Below are the entries; give again exactly the lines from the one mentioning "Mostrar opções (318, 2467)" through the one mentioning "privacy policy (180, 933)", inclusive.

(Pixel coordinate grounding data)
BEGIN
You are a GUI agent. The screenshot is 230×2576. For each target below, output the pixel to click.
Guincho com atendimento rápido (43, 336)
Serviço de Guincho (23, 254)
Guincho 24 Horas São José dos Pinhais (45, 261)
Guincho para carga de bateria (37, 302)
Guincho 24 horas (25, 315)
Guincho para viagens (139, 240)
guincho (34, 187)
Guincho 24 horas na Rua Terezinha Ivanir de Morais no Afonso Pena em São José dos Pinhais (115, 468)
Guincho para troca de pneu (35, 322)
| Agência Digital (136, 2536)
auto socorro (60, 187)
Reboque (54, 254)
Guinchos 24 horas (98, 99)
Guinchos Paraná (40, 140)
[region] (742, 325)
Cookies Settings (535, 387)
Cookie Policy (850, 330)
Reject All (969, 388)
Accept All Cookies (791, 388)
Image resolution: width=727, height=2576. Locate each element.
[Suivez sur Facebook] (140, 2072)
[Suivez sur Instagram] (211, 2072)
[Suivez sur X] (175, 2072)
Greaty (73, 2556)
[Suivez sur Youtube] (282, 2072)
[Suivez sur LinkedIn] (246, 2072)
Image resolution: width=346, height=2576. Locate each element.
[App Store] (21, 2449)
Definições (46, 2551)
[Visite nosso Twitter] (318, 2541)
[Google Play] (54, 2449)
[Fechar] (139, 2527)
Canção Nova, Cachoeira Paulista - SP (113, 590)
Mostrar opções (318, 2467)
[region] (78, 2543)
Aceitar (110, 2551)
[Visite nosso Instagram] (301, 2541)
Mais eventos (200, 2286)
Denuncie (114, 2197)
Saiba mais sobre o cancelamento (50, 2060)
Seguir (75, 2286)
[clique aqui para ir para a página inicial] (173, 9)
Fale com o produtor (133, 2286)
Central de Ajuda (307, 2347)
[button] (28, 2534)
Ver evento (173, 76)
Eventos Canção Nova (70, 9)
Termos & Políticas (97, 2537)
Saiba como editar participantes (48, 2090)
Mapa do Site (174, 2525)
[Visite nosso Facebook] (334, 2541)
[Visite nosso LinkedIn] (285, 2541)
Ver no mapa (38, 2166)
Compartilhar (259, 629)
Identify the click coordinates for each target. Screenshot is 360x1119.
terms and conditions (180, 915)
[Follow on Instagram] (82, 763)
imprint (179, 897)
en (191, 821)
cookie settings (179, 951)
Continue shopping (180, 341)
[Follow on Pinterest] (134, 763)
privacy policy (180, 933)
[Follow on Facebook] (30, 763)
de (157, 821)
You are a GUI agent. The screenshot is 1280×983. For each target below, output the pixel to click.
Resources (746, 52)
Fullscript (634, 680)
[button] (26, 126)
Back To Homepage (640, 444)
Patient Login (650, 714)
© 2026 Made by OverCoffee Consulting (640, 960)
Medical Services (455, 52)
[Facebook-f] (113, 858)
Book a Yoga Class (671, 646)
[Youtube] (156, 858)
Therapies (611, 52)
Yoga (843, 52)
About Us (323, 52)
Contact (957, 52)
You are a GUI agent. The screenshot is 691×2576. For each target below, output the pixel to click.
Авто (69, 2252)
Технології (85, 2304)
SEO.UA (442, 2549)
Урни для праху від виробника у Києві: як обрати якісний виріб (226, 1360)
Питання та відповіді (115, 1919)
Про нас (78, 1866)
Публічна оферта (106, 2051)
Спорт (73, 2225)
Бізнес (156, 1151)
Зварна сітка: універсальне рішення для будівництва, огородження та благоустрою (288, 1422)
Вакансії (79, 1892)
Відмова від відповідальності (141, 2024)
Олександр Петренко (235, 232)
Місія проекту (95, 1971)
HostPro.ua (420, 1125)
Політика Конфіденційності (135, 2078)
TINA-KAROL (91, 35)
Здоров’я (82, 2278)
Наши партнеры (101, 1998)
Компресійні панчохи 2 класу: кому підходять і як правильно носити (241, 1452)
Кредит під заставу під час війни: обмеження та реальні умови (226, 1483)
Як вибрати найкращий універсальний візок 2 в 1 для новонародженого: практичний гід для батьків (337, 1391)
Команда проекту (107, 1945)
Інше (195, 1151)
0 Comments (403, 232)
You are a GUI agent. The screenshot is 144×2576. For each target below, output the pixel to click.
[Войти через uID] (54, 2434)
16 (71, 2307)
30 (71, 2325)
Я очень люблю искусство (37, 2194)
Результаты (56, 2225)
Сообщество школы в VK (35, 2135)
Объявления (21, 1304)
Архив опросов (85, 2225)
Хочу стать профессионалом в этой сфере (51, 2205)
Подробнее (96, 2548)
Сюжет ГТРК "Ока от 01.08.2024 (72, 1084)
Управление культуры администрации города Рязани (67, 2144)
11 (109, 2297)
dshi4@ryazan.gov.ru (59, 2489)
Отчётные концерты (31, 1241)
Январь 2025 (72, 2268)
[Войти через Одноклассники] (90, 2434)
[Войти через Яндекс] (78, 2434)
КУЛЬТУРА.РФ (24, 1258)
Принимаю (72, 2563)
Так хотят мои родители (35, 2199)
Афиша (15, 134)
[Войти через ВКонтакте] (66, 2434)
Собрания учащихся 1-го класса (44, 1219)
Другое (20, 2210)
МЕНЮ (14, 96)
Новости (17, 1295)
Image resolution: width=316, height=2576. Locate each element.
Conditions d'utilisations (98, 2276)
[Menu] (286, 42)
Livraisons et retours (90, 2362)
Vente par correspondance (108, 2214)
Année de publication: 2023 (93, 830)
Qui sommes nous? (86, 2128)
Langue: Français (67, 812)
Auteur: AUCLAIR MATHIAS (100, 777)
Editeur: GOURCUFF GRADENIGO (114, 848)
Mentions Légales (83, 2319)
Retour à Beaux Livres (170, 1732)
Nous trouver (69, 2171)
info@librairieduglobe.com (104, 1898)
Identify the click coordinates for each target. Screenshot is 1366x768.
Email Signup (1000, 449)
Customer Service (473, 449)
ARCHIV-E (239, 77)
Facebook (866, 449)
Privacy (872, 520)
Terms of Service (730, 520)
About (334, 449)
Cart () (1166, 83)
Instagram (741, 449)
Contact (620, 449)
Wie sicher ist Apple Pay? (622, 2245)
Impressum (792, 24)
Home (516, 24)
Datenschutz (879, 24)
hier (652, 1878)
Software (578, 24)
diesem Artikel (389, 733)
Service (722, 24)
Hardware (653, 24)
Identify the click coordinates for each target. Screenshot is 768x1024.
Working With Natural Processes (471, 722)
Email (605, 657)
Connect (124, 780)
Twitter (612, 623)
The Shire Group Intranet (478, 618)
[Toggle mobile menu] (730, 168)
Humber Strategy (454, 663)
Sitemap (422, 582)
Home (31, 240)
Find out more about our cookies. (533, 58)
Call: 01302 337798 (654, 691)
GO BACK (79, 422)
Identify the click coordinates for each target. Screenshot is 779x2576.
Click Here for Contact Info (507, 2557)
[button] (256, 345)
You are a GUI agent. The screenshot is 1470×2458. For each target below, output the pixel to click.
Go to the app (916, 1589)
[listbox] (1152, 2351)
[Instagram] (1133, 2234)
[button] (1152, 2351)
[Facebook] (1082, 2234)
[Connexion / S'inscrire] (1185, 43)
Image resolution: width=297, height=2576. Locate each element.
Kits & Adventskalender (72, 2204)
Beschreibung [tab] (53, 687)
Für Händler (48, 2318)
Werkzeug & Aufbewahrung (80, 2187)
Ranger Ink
END
● RESULT OF THIS EXERCISE:
Mostrar opções (318, 2467)
[region] (78, 2543)
Aceitar (110, 2551)
[Visite nosso Instagram] (301, 2541)
Mais eventos (200, 2286)
Denuncie (114, 2197)
Saiba mais sobre o cancelamento (50, 2060)
Seguir (75, 2286)
[clique aqui para ir para a página inicial] (173, 9)
Fale com o produtor (133, 2286)
Central de Ajuda (307, 2347)
[button] (28, 2534)
Ver evento (173, 76)
Eventos Canção Nova (70, 9)
Termos & Políticas (97, 2537)
Saiba como editar participantes (48, 2090)
Mapa do Site (174, 2525)
[Visite nosso Facebook] (334, 2541)
[Visite nosso LinkedIn] (285, 2541)
Ver no mapa (38, 2166)
Compartilhar (259, 629)
Identify the click coordinates for each target. Screenshot is 360x1119.
terms and conditions (180, 915)
[Follow on Instagram] (82, 763)
imprint (179, 897)
en (191, 821)
cookie settings (179, 951)
Continue shopping (180, 341)
[Follow on Pinterest] (134, 763)
privacy policy (180, 933)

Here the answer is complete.